Chaotic Vibration Prediction of a Free-Floating Flexible Redundant Space Manipulator

Abstract

The dynamic model of a planar free-floating flexible redundant space manipulator with three joints is derived by the assumed modes method, Lagrange principle, and momentum conservation. According to minimal joint torque’s optimization (MJTO), the state equations of the dynamic model for the free-floating redundant space manipulator are described. The PD control using the tracking position error and velocity error in the manipulator is introduced. Then, the chaotic dynamic behavior of the manipulator is analyzed by chaotic numerical methods, in which time series, phase plane portrait, Poincaré map, and Lyapunov exponents are used to analyze the chaotic behavior of the manipulator.

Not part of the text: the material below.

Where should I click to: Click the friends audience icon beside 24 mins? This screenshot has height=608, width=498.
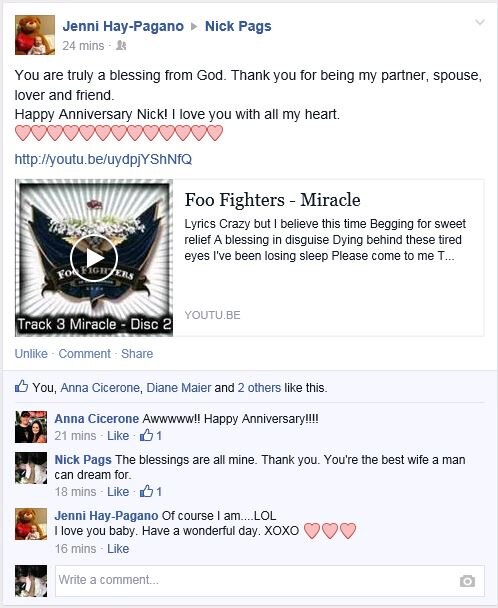point(121,46)
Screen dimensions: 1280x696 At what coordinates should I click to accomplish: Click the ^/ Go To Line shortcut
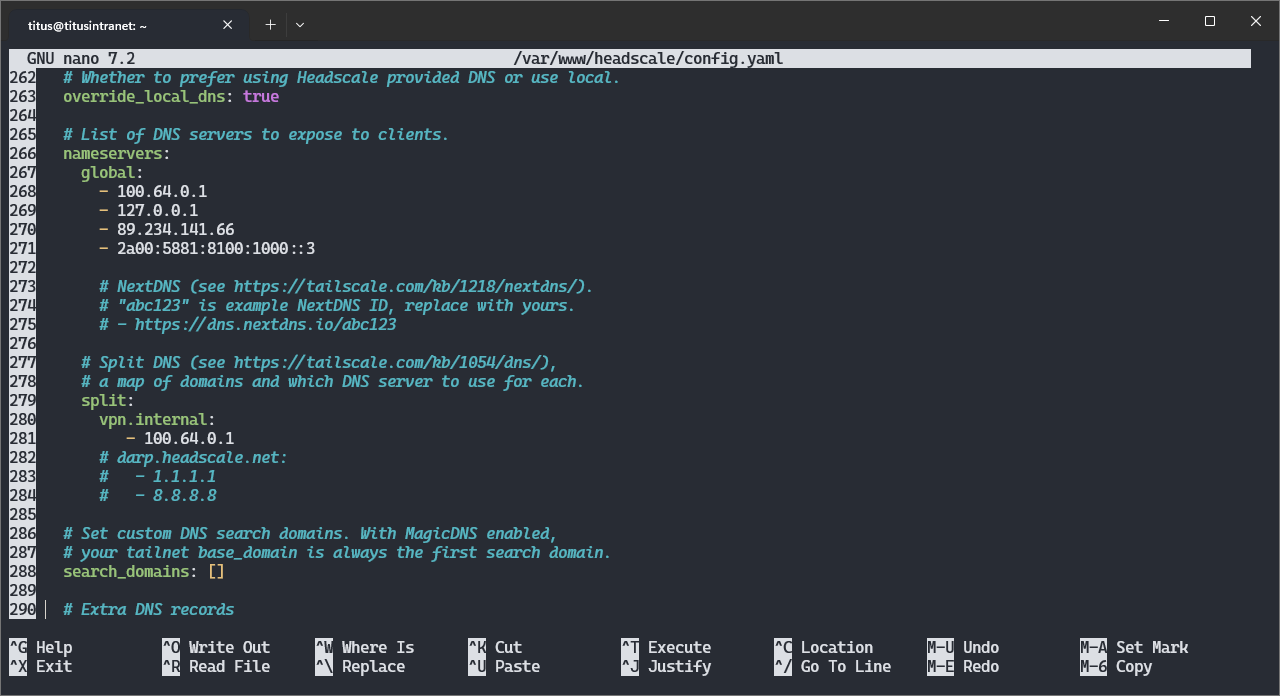pyautogui.click(x=833, y=666)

Under certain conditions for the joint torque optimization and initial values, chaotic vibration motion of the space manipulator can be observed. The chaotic time series prediction scheme for the space manipulator is presented based on the theory of phase space reconstruction under Takens’ embedding theorem. The trajectories of phase space can be reconstructed in embedding space, which are equivalent to the original space manipulator in dynamics. The one-step prediction model for the chaotic time series and the chaotic vibration was established by using support vector regression (SVR) prediction model with RBF kernel function. It has been proved that the SVR prediction model has a good performance of prediction. The experimental results show the effectiveness of the presented method.